Metro Use A Rarity For Half Of Board
Some Owe Years Of Parking Fees
Sunday, February 22, 2009; Page C01
As Metro contemplates job and service cuts to help eliminate a budget shortfall, some riders are wondering how board members can make such decisions when many of them rarely use the system.
Half of Metro's 12 board members, including Chairman Jim Graham, do not regularly ride the train or bus system they oversee. And even as members say they need to trim expenses and boost revenue, several haven't paid their parking fees at Metro headquarters for at least 2 1/2 years.
"I'm actually stunned," said District resident Jan Poston Day, who rides four of Metro's five subway lines daily. "How will [Graham] know how to advise the management of the Metro if he doesn't know what's going on as a consumer?"
Day, a 40-year-old computer software company manager, said she was even more stunned that some members have outstanding parking bills. "Tone comes from the top," Day said. "There's a budget deficit. Dude, like, pull your weight."
For the nine years he has served on the board, Graham, a D.C. Council member representing Ward 1, has not regularly taken the bus or subway. Now that he's chairman of the Metro board, he said he is climbing aboard.
"I'm going to become a more regular rider," Graham said. "On a weekly basis, I will be found on the bus."
Graham said that last year he rode "on various occasions, both bus and rail." His most recent bus trip was in December. Train? "Every time I went to a Nationals game, because it's a direct shot from the Columbia Heights Metro to the uh," he said, fumbling for the station name. An aide supplied it. "Right," Graham said. "Navy Yard."

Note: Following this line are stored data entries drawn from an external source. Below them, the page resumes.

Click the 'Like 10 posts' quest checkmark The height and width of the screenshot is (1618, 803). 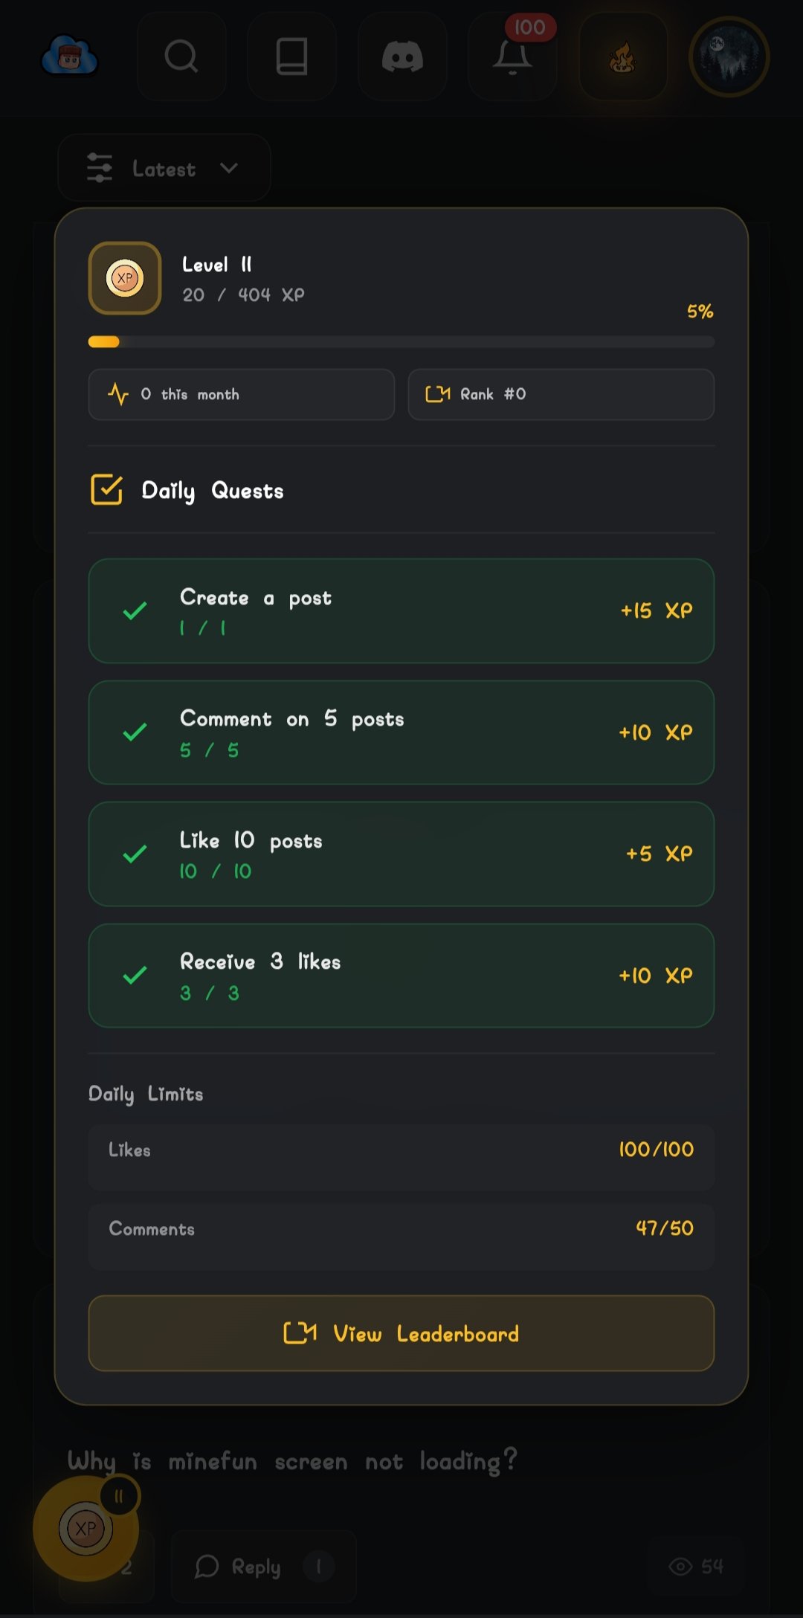click(x=135, y=854)
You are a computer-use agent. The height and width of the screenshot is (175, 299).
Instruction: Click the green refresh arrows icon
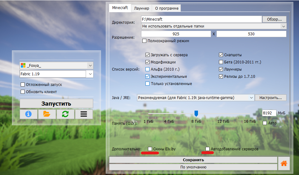tap(65, 114)
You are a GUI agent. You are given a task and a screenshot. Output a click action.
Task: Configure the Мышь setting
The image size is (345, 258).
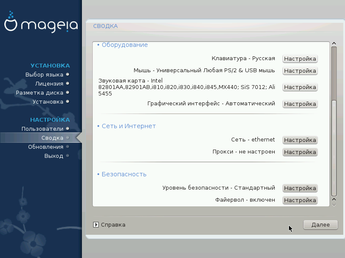300,71
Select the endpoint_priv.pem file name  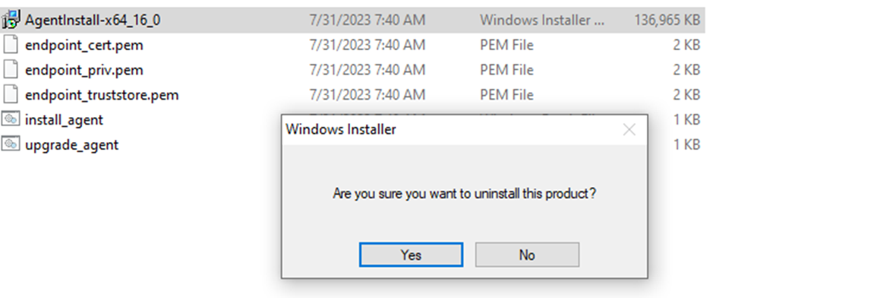coord(84,70)
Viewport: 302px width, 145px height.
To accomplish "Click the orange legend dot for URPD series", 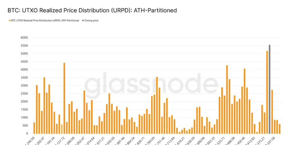I will [x=10, y=21].
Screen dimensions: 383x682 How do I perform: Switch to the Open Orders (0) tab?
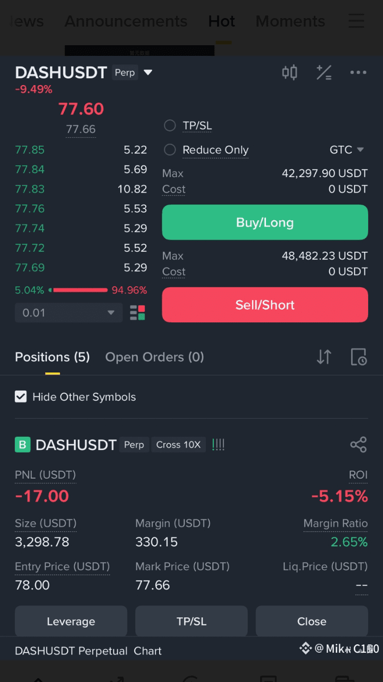(154, 357)
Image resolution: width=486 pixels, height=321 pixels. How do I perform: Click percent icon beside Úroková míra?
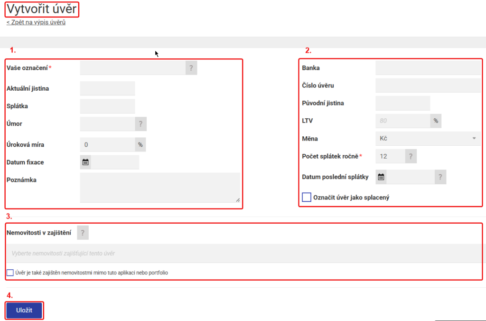(140, 144)
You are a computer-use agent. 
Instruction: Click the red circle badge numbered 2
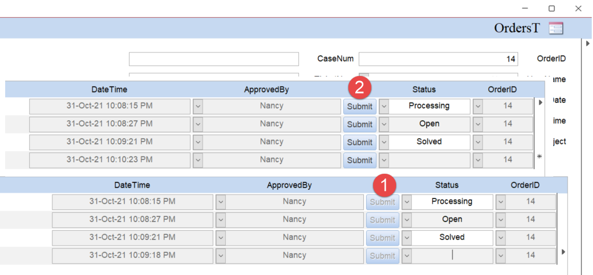coord(360,89)
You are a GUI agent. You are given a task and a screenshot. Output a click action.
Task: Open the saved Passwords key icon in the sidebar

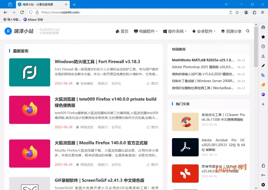point(263,175)
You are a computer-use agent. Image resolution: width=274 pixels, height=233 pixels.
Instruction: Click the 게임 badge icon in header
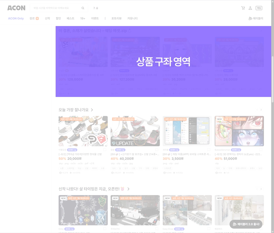coord(259,8)
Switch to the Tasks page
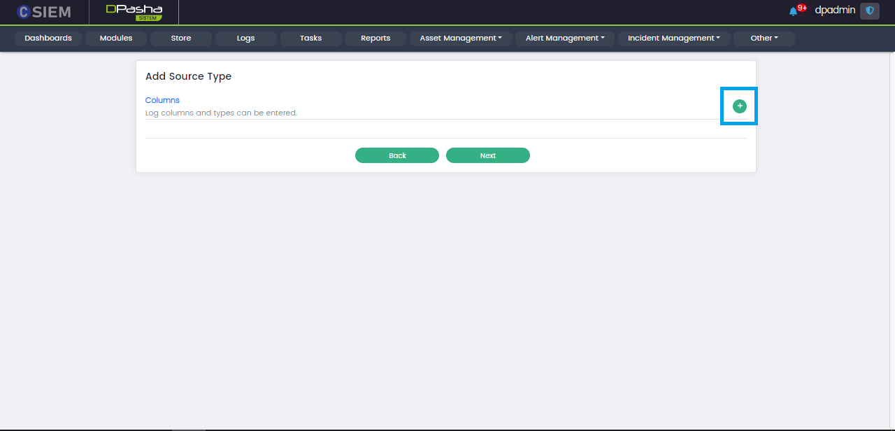This screenshot has height=431, width=895. 310,38
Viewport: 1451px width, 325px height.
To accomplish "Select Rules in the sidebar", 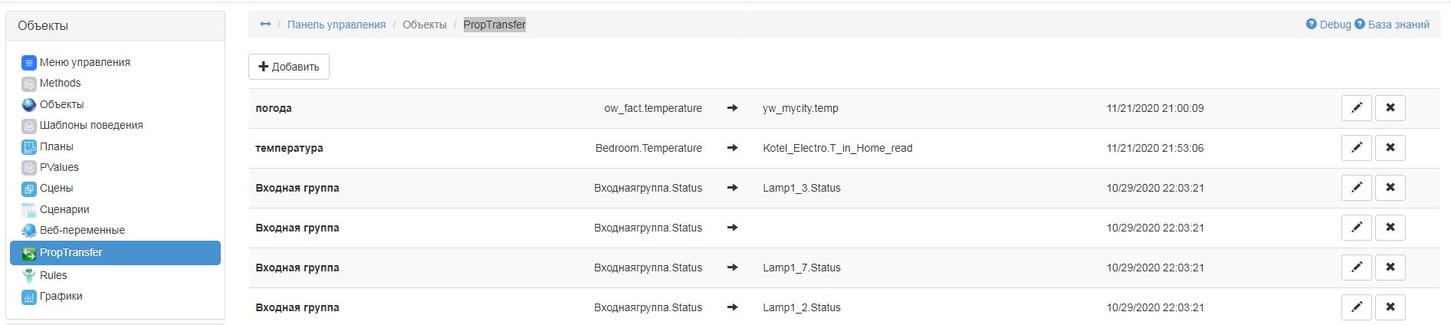I will click(x=53, y=275).
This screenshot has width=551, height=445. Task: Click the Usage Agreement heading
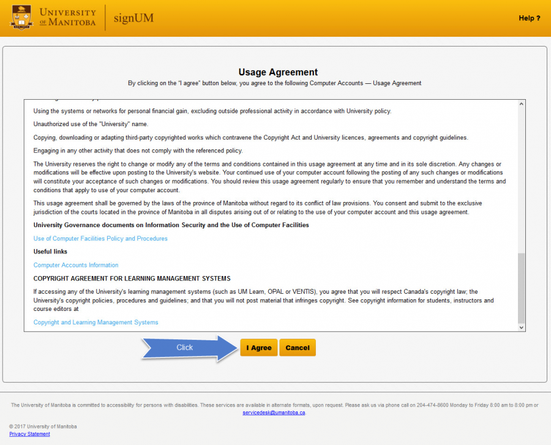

Graham said frequent night meetings make mass transit inconvenient. But that doesn't affect his job performance, he said, or diminish his transportation experience. Few D.C. Council members have children in the city's public schools, he said, "but we all vote on the budget. We're all engaged."
For years, he has driven and parked his harvest moon beige Volkswagen Beetle in the employee garage. But Graham is now considering riding Metro to board meetings.
"I think it's a substantive and symbolic issue," Graham said. Still, he said: "I don't want this story to be 'Graham to Ride Bus.' This is not the issue."
But who rides, and who doesn't, is an issue.
Last year, then-Metro Chairman Chris Zimmerman, who represents Virginia, urged board colleagues to "make every effort to immerse themselves" in the system. He suggested a contest. Whichever delegation -- Maryland, Virginia or the District -- racked up the most Metro trips would win dinner from the losers.